- Your objective
Rewrite the records from the line containing "Describe the element at coordinates (146, 530)" up to and including the line containing "Describe the element at coordinates (764, 139)" as a numbered list, skipping any blank lines. Leave the pictures out of the list.

- Entries supplied
▬▬▬

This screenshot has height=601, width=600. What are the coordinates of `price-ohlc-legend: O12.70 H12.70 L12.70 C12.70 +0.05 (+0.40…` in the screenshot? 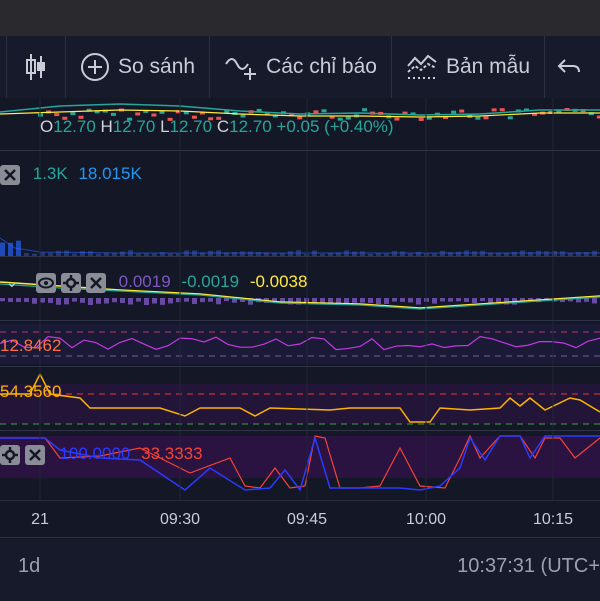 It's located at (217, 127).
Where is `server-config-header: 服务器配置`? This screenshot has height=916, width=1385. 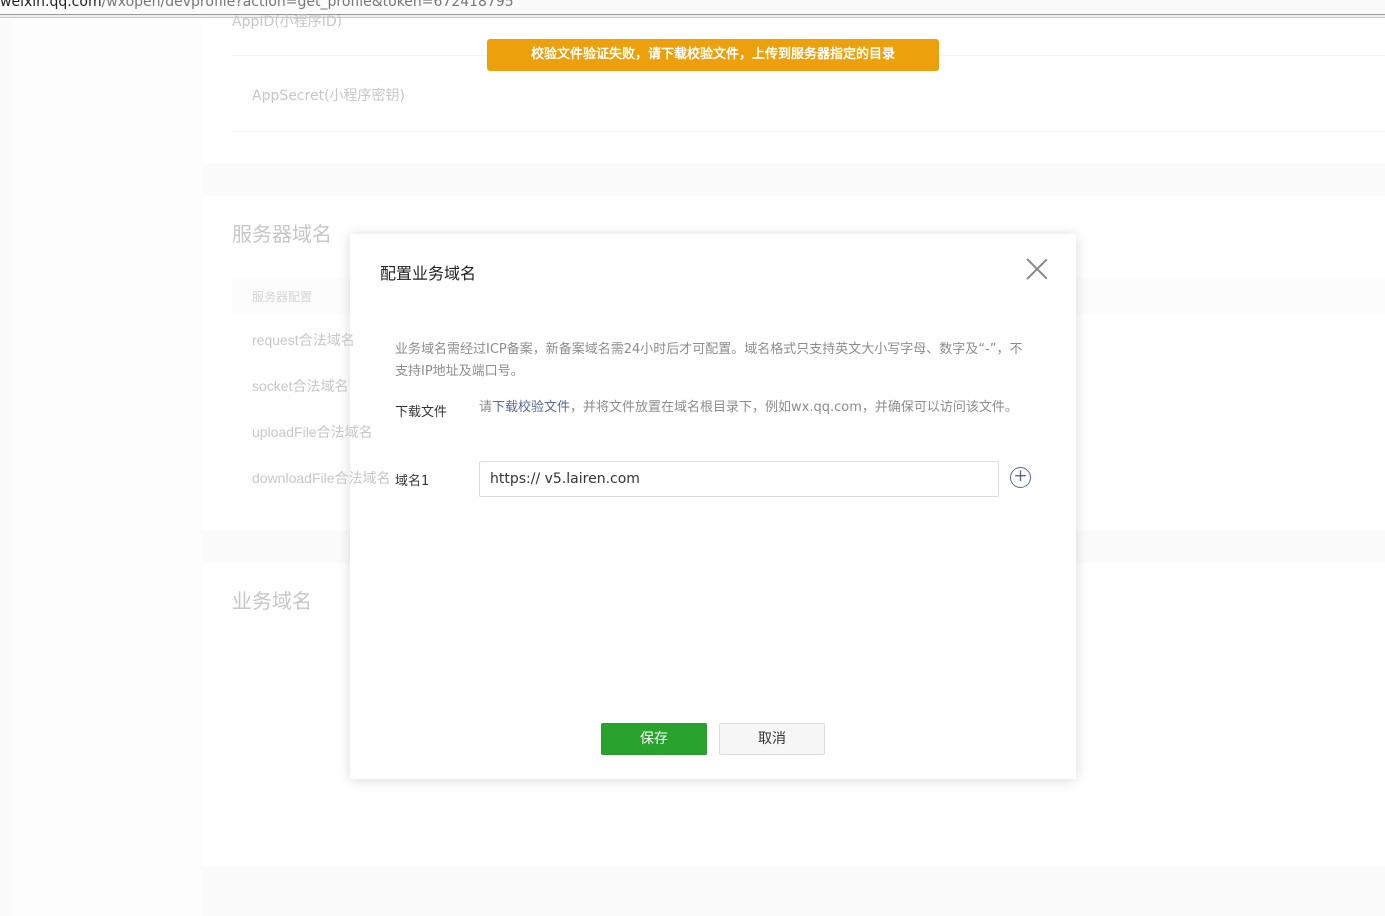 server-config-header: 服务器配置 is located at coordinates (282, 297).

▬▬▬

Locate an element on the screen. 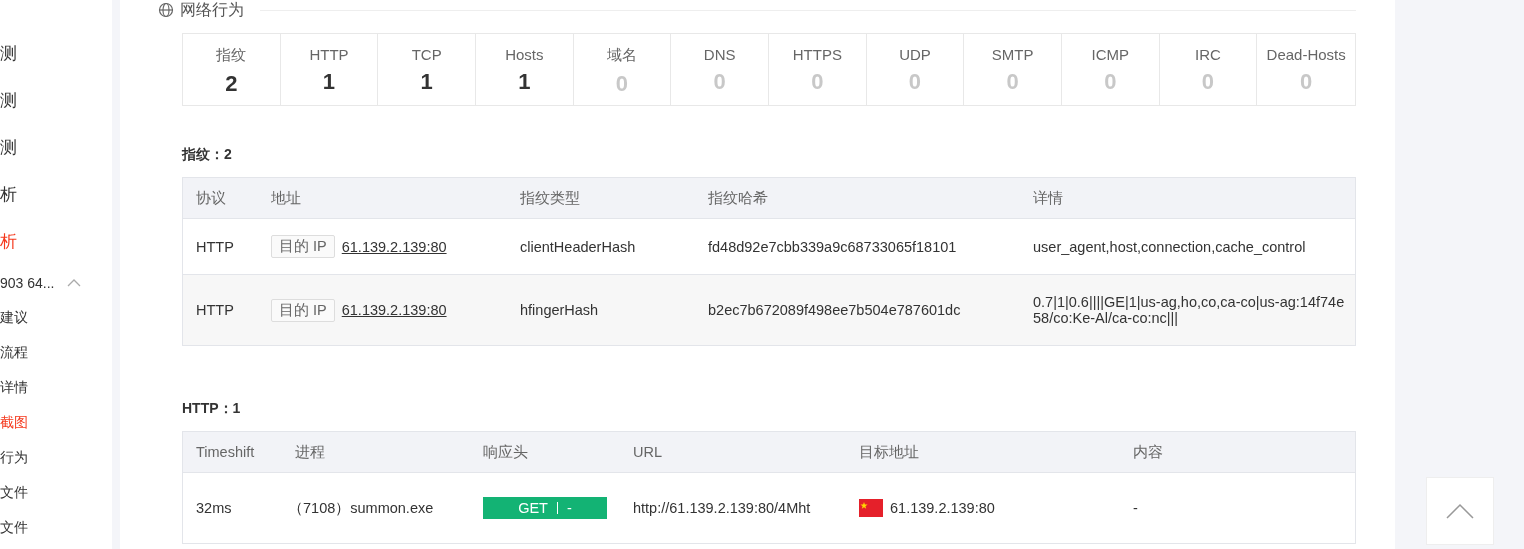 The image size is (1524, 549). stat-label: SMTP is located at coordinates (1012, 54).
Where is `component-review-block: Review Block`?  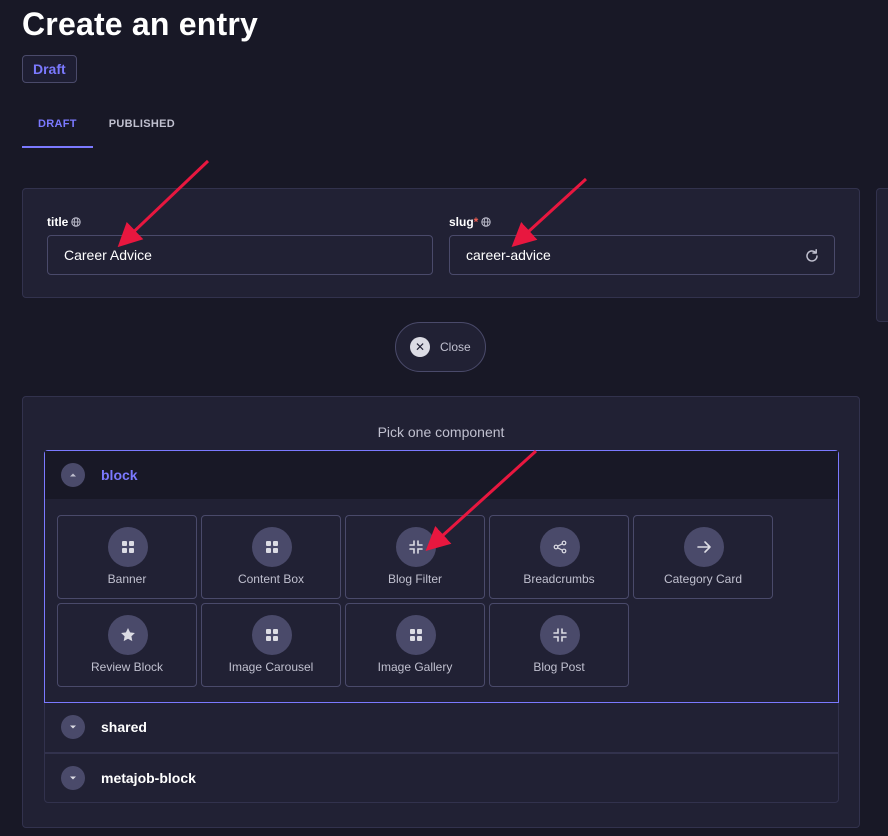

▬▬▬

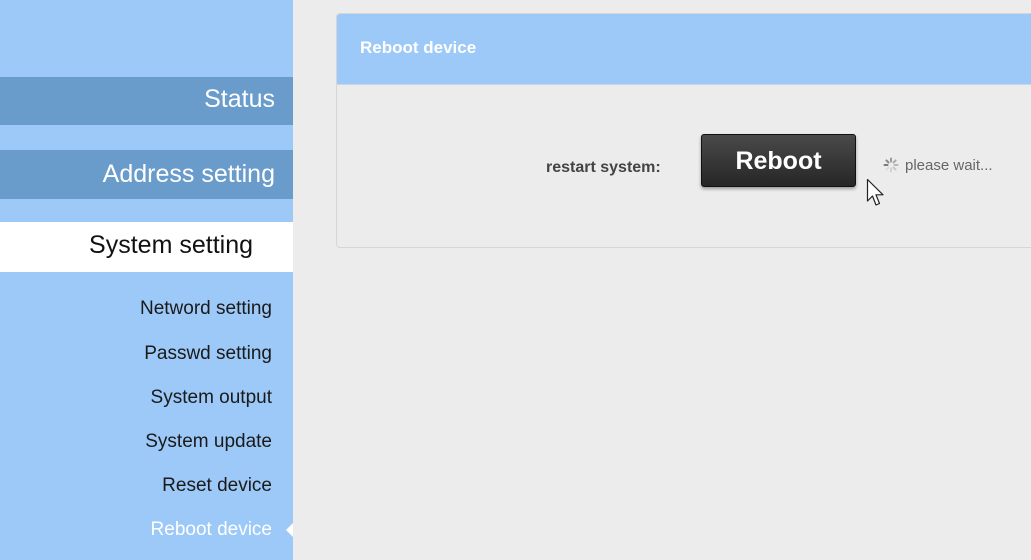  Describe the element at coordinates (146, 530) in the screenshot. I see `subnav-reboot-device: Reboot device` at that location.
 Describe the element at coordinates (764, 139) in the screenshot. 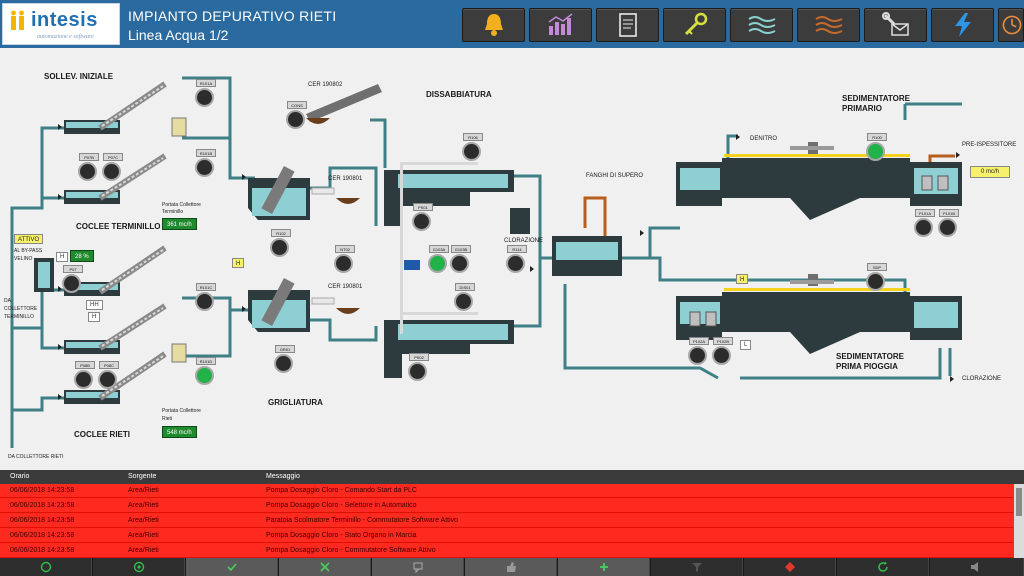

▬▬▬

- Output for this task
1.   Describe the element at coordinates (146, 530) in the screenshot. I see `subnav-reboot-device: Reboot device` at that location.
2.  Describe the element at coordinates (764, 139) in the screenshot. 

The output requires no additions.